#### Exercise details
Arrange the listing below as a numbered list, omitting blank lines, from its first line through the line containing "[x=800, y=712]", with both ends included.

#### Provided information
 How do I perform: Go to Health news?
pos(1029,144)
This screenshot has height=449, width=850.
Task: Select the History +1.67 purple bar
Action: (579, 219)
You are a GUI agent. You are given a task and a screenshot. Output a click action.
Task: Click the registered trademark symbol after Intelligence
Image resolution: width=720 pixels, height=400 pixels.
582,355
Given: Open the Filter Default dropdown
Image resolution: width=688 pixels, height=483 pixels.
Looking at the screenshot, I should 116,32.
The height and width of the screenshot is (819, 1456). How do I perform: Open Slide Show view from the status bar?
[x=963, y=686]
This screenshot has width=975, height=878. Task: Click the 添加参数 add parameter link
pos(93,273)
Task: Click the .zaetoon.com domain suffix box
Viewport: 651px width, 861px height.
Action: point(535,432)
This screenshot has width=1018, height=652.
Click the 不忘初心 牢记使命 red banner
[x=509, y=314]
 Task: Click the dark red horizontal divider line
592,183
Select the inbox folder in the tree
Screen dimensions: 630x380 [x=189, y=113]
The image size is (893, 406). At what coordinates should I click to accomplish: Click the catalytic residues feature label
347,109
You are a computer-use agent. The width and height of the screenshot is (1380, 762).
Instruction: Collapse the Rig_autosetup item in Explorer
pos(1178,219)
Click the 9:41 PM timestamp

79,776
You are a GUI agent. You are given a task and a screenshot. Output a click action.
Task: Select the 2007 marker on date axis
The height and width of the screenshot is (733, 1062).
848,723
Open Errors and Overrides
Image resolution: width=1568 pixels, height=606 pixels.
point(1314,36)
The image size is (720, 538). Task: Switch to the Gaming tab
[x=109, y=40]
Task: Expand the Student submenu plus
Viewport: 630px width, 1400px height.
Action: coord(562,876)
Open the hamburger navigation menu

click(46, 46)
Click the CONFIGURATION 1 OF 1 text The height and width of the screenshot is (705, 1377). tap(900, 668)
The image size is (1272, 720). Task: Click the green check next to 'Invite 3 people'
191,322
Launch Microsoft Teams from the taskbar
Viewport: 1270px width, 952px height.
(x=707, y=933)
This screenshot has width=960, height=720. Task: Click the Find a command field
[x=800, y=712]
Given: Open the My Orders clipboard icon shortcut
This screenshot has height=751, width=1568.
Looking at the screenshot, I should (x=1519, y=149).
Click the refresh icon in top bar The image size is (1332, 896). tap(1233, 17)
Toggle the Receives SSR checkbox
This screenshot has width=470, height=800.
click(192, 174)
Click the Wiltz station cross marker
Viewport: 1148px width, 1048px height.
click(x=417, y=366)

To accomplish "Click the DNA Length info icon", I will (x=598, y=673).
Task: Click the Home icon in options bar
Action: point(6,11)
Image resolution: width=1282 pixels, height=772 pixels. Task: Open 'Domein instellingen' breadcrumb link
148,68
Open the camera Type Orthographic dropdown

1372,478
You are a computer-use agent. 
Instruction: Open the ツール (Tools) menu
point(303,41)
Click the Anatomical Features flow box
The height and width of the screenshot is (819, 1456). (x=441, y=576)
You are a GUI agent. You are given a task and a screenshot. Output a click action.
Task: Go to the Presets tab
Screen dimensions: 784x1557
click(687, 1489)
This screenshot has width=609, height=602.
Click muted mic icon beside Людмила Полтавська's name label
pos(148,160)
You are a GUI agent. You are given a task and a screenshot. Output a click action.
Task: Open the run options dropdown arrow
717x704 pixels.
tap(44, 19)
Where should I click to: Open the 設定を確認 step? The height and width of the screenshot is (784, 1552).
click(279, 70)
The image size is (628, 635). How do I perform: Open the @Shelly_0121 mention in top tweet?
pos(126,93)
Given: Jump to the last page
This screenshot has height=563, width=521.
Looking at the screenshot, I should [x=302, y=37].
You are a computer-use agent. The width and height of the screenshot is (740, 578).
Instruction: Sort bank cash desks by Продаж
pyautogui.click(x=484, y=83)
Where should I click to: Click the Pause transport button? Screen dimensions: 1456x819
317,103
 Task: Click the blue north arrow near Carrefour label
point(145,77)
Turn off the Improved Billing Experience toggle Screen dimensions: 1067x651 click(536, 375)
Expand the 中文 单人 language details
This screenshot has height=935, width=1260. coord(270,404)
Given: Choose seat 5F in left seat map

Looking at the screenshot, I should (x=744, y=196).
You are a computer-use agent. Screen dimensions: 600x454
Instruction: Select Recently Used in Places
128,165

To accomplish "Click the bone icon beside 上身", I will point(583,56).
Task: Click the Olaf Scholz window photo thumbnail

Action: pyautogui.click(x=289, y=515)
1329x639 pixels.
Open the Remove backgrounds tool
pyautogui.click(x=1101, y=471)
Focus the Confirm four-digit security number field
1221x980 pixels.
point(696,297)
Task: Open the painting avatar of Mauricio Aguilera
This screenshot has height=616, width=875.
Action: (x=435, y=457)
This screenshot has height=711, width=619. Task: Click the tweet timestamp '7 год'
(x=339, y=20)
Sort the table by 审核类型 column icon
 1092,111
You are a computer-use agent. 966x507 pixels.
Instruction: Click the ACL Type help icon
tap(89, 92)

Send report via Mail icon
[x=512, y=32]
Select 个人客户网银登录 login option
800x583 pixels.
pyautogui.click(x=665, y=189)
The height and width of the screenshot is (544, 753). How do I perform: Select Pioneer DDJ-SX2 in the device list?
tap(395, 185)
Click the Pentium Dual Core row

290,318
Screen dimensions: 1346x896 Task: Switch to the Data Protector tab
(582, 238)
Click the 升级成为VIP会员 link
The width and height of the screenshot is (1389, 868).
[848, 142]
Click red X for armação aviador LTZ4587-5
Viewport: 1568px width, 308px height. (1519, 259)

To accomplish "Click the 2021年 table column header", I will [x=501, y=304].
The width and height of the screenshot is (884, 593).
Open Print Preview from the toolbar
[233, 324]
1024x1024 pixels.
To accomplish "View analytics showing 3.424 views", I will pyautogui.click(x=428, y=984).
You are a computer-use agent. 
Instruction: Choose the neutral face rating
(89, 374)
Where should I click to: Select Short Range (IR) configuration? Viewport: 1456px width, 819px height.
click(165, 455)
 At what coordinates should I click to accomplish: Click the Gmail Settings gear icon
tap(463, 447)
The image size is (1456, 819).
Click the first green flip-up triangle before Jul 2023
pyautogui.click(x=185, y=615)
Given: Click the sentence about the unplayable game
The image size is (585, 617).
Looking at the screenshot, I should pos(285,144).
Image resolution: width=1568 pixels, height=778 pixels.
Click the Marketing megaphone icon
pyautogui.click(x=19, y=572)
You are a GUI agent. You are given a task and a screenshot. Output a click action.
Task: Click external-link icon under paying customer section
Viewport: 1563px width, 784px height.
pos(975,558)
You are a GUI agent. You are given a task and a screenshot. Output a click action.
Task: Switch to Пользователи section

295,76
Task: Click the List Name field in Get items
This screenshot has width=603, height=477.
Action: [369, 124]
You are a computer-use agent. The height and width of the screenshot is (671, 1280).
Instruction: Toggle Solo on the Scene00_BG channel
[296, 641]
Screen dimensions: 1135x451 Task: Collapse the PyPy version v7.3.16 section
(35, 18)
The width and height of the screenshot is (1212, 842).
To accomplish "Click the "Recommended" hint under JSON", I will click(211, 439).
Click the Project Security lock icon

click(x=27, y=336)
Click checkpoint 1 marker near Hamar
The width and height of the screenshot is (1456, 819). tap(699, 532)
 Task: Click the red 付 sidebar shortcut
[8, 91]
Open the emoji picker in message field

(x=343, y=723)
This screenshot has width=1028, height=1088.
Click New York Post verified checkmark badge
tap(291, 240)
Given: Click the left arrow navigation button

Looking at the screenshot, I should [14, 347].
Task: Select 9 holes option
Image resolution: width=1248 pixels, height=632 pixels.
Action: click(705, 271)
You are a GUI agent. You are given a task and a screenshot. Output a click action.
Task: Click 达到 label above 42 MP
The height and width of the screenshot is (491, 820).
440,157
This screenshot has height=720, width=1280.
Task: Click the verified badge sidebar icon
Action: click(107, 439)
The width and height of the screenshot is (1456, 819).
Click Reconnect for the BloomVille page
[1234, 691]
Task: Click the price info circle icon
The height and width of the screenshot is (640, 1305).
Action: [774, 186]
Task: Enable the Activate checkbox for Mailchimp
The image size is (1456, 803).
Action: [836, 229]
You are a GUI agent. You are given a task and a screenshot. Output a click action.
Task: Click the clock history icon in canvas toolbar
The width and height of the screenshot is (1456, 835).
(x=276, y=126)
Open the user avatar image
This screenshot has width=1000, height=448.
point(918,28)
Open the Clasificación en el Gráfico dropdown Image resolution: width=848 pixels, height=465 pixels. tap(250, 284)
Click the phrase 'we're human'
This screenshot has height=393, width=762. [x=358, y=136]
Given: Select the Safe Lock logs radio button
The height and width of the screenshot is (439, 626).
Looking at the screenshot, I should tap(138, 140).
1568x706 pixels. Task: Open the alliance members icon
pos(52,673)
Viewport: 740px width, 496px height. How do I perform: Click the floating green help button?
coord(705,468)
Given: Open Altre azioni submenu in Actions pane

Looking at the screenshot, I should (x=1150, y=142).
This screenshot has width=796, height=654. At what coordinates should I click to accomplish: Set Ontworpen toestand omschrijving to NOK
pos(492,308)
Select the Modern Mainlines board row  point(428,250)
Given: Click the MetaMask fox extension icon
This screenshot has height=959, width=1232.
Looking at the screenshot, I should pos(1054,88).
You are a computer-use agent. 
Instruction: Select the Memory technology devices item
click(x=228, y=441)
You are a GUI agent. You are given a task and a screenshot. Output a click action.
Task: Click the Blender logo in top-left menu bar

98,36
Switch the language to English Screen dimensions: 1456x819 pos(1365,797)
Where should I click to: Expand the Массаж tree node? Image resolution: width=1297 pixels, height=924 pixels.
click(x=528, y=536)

#### Output below
1.  How do I perform: Go to Health news?
2. pos(1029,144)
3. This screenshot has height=449, width=850.
4. Task: Select the History +1.67 purple bar
5. Action: (579, 219)
6. You are a GUI agent. You are given a task and a screenshot. Output a click action.
7. Task: Click the registered trademark symbol after Intelligence
8. Image resolution: width=720 pixels, height=400 pixels.
9. 582,355
10. Given: Open the Filter Default dropdown
11. Image resolution: width=688 pixels, height=483 pixels.
12. Looking at the screenshot, I should 116,32.
13. The height and width of the screenshot is (819, 1456). How do I perform: Open Slide Show view from the status bar?
14. [x=963, y=686]
15. This screenshot has width=975, height=878. Task: Click the 添加参数 add parameter link
16. pos(93,273)
17. Task: Click the .zaetoon.com domain suffix box
18. Viewport: 651px width, 861px height.
19. Action: point(535,432)
20. This screenshot has width=1018, height=652.
21. Click the 不忘初心 牢记使命 red banner
22. [x=509, y=314]
23.  Task: Click the dark red horizontal divider line
24. 592,183
25. Select the inbox folder in the tree
26. Screen dimensions: 630x380 [x=189, y=113]
27. The image size is (893, 406). At what coordinates should I click to accomplish: Click the catalytic residues feature label
28. 347,109
29. You are a computer-use agent. The width and height of the screenshot is (1380, 762).
30. Instruction: Collapse the Rig_autosetup item in Explorer
31. pos(1178,219)
32. Click the 9:41 PM timestamp
33. 79,776
34. You are a GUI agent. You are given a task and a screenshot. Output a click action.
35. Task: Select the 2007 marker on date axis
36. The height and width of the screenshot is (733, 1062).
37. 848,723
38. Open Errors and Overrides
39. Image resolution: width=1568 pixels, height=606 pixels.
40. point(1314,36)
41. The image size is (720, 538). Task: Switch to the Gaming tab
42. [x=109, y=40]
43. Task: Expand the Student submenu plus
44. Viewport: 630px width, 1400px height.
45. Action: coord(562,876)
46. Open the hamburger navigation menu
47. click(46, 46)
48. Click the CONFIGURATION 1 OF 1 text The height and width of the screenshot is (705, 1377). tap(900, 668)
49. The image size is (1272, 720). Task: Click the green check next to 'Invite 3 people'
50. 191,322
51. Launch Microsoft Teams from the taskbar
52. Viewport: 1270px width, 952px height.
53. (x=707, y=933)
54. This screenshot has width=960, height=720. Task: Click the Find a command field
55. [x=800, y=712]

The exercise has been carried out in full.